* **YOUR TASK**
Reproduce each of the following lines exactly, from the first to the last.

□ □ □ □

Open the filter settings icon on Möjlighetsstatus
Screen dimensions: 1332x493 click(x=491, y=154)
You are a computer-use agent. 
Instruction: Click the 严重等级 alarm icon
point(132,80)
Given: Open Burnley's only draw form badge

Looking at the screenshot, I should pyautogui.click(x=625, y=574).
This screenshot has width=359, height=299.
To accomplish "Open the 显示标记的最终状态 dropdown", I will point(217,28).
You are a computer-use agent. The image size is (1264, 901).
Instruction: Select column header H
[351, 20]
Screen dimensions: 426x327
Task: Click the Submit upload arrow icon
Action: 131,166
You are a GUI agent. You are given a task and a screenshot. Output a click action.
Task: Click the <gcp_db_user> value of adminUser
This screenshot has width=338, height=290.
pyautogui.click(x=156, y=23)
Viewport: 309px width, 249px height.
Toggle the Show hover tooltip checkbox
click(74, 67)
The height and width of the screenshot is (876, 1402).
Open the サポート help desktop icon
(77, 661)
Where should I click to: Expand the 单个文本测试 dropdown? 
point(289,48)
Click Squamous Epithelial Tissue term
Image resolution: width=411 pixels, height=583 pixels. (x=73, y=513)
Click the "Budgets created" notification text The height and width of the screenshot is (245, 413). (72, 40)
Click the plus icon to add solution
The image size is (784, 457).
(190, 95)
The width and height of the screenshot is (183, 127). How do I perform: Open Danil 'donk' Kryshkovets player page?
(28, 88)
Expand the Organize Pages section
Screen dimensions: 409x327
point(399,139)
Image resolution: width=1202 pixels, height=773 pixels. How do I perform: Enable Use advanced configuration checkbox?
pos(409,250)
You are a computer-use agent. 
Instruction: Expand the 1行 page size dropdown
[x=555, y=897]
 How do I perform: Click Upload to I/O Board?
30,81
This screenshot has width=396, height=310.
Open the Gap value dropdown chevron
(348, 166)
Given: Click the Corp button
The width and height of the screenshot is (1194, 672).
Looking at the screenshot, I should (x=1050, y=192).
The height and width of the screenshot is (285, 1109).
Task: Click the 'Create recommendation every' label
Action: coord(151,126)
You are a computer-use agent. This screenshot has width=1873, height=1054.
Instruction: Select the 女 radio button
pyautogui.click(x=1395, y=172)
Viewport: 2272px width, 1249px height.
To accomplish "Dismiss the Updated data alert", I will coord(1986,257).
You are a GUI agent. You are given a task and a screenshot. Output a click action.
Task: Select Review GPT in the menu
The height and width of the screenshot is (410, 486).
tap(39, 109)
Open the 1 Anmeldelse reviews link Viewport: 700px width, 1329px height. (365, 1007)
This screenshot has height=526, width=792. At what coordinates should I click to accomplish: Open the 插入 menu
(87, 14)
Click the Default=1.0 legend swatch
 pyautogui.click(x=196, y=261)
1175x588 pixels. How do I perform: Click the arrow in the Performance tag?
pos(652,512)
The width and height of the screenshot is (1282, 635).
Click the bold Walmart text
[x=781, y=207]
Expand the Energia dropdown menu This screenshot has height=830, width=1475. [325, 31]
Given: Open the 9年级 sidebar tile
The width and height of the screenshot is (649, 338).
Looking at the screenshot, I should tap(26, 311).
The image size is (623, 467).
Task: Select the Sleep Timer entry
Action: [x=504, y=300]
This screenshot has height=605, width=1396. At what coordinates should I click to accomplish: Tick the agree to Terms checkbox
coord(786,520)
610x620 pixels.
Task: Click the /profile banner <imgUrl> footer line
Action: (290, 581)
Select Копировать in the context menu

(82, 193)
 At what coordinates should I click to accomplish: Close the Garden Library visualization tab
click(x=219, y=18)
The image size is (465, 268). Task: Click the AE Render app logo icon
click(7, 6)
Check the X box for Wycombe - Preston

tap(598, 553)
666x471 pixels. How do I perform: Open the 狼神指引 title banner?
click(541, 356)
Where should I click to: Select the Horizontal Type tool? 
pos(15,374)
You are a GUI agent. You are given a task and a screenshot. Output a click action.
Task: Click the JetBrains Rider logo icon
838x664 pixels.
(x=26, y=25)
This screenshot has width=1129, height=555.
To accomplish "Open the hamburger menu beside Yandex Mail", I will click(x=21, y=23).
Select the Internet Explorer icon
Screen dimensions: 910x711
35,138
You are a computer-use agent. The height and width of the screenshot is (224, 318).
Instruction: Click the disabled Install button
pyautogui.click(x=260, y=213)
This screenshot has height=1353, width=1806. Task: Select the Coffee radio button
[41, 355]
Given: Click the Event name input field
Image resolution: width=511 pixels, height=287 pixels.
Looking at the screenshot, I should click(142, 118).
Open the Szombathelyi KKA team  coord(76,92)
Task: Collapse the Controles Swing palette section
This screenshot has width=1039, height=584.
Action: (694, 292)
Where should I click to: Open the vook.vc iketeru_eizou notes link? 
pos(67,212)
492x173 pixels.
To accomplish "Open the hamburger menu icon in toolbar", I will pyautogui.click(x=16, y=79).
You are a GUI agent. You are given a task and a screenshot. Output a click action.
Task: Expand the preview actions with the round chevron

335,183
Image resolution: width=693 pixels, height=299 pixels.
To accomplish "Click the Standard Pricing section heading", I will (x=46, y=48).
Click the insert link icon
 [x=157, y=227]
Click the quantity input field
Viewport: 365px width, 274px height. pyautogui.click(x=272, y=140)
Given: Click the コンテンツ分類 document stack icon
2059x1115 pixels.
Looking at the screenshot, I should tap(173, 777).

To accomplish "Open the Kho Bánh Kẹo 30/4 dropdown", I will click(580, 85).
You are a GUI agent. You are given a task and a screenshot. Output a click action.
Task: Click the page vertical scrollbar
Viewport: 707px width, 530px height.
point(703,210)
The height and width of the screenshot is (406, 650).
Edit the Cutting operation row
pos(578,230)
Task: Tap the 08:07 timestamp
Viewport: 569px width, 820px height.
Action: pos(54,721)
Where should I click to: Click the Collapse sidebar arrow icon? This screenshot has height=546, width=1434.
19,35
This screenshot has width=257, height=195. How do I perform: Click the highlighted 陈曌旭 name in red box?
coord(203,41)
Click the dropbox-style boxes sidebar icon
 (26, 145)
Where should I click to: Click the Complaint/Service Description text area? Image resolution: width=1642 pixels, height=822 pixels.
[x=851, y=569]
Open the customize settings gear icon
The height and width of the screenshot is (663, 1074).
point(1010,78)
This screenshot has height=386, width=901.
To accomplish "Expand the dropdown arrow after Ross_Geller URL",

□ □ □ □

* **RESULT OF THIS EXERCISE**
Open the filter settings icon on Möjlighetsstatus
Screen dimensions: 1332x493 click(x=491, y=154)
You are a computer-use agent. 
Instruction: Click the 严重等级 alarm icon
point(132,80)
Given: Open Burnley's only draw form badge

Looking at the screenshot, I should pyautogui.click(x=625, y=574).
This screenshot has width=359, height=299.
To accomplish "Open the 显示标记的最终状态 dropdown", I will point(217,28).
You are a computer-use agent. The image size is (1264, 901).
Instruction: Select column header H
[351, 20]
Screen dimensions: 426x327
Task: Click the Submit upload arrow icon
Action: 131,166
You are a GUI agent. You are given a task and a screenshot. Output a click action.
Task: Click the <gcp_db_user> value of adminUser
This screenshot has width=338, height=290.
pyautogui.click(x=156, y=23)
Viewport: 309px width, 249px height.
Toggle the Show hover tooltip checkbox
click(74, 67)
The height and width of the screenshot is (876, 1402).
Open the サポート help desktop icon
(77, 661)
Where should I click to: Expand the 单个文本测试 dropdown? 
point(289,48)
Click Squamous Epithelial Tissue term
Image resolution: width=411 pixels, height=583 pixels. (x=73, y=513)
Click the "Budgets created" notification text The height and width of the screenshot is (245, 413). (72, 40)
Click the plus icon to add solution
The image size is (784, 457).
(190, 95)
The width and height of the screenshot is (183, 127). How do I perform: Open Danil 'donk' Kryshkovets player page?
(28, 88)
Expand the Organize Pages section
Screen dimensions: 409x327
point(399,139)
Image resolution: width=1202 pixels, height=773 pixels. How do I perform: Enable Use advanced configuration checkbox?
pos(409,250)
You are a computer-use agent. 
Instruction: Expand the 1行 page size dropdown
[x=555, y=897]
 How do I perform: Click Upload to I/O Board?
30,81
This screenshot has width=396, height=310.
Open the Gap value dropdown chevron
(348, 166)
Given: Click the Corp button
The width and height of the screenshot is (1194, 672).
Looking at the screenshot, I should (x=1050, y=192).
The height and width of the screenshot is (285, 1109).
Task: Click the 'Create recommendation every' label
Action: coord(151,126)
You are a computer-use agent. This screenshot has width=1873, height=1054.
Instruction: Select the 女 radio button
pyautogui.click(x=1395, y=172)
Viewport: 2272px width, 1249px height.
To accomplish "Dismiss the Updated data alert", I will coord(1986,257).
You are a GUI agent. You are given a task and a screenshot. Output a click action.
Task: Select Review GPT in the menu
The height and width of the screenshot is (410, 486).
tap(39, 109)
Open the 1 Anmeldelse reviews link Viewport: 700px width, 1329px height. (365, 1007)
This screenshot has height=526, width=792. At what coordinates should I click to accomplish: Open the 插入 menu
(87, 14)
Click the Default=1.0 legend swatch
 pyautogui.click(x=196, y=261)
1175x588 pixels. How do I perform: Click the arrow in the Performance tag?
pos(652,512)
The width and height of the screenshot is (1282, 635).
Click the bold Walmart text
[x=781, y=207]
Expand the Energia dropdown menu This screenshot has height=830, width=1475. [325, 31]
Given: Open the 9年级 sidebar tile
The width and height of the screenshot is (649, 338).
Looking at the screenshot, I should tap(26, 311).
The image size is (623, 467).
Task: Select the Sleep Timer entry
Action: [x=504, y=300]
This screenshot has height=605, width=1396. At what coordinates should I click to accomplish: Tick the agree to Terms checkbox
coord(786,520)
610x620 pixels.
Task: Click the /profile banner <imgUrl> footer line
Action: (290, 581)
Select Копировать in the context menu

(82, 193)
 At what coordinates should I click to accomplish: Close the Garden Library visualization tab
click(x=219, y=18)
The image size is (465, 268). Task: Click the AE Render app logo icon
click(7, 6)
Check the X box for Wycombe - Preston

tap(598, 553)
666x471 pixels. How do I perform: Open the 狼神指引 title banner?
click(541, 356)
Where should I click to: Select the Horizontal Type tool? 
pos(15,374)
You are a GUI agent. You are given a task and a screenshot. Output a click action.
Task: Click the JetBrains Rider logo icon
838x664 pixels.
(x=26, y=25)
This screenshot has width=1129, height=555.
To accomplish "Open the hamburger menu beside Yandex Mail", I will click(x=21, y=23).
Select the Internet Explorer icon
Screen dimensions: 910x711
35,138
You are a computer-use agent. The height and width of the screenshot is (224, 318).
Instruction: Click the disabled Install button
pyautogui.click(x=260, y=213)
This screenshot has height=1353, width=1806. Task: Select the Coffee radio button
[41, 355]
Given: Click the Event name input field
Image resolution: width=511 pixels, height=287 pixels.
Looking at the screenshot, I should click(142, 118).
Open the Szombathelyi KKA team  coord(76,92)
Task: Collapse the Controles Swing palette section
This screenshot has width=1039, height=584.
Action: (694, 292)
Where should I click to: Open the vook.vc iketeru_eizou notes link? 
pos(67,212)
492x173 pixels.
To accomplish "Open the hamburger menu icon in toolbar", I will pyautogui.click(x=16, y=79).
You are a GUI agent. You are given a task and a screenshot. Output a click action.
Task: Expand the preview actions with the round chevron

335,183
Image resolution: width=693 pixels, height=299 pixels.
To accomplish "Click the Standard Pricing section heading", I will (x=46, y=48).
Click the insert link icon
 [x=157, y=227]
Click the quantity input field
Viewport: 365px width, 274px height. pyautogui.click(x=272, y=140)
Given: Click the コンテンツ分類 document stack icon
2059x1115 pixels.
Looking at the screenshot, I should tap(173, 777).

To accomplish "Open the Kho Bánh Kẹo 30/4 dropdown", I will click(580, 85).
You are a GUI agent. You are given a task and a screenshot. Output a click action.
Task: Click the page vertical scrollbar
Viewport: 707px width, 530px height.
point(703,210)
The height and width of the screenshot is (406, 650).
Edit the Cutting operation row
pos(578,230)
Task: Tap the 08:07 timestamp
Viewport: 569px width, 820px height.
Action: pos(54,721)
Where should I click to: Click the Collapse sidebar arrow icon? This screenshot has height=546, width=1434.
19,35
This screenshot has width=257, height=195. How do I perform: Click the highlighted 陈曌旭 name in red box?
coord(203,41)
Click the dropbox-style boxes sidebar icon
 (26, 145)
Where should I click to: Click the Complaint/Service Description text area? Image resolution: width=1642 pixels, height=822 pixels.
[x=851, y=569]
Open the customize settings gear icon
The height and width of the screenshot is (663, 1074).
point(1010,78)
This screenshot has height=386, width=901.
To accomplish "Expand the dropdown arrow after Ross_Geller URL",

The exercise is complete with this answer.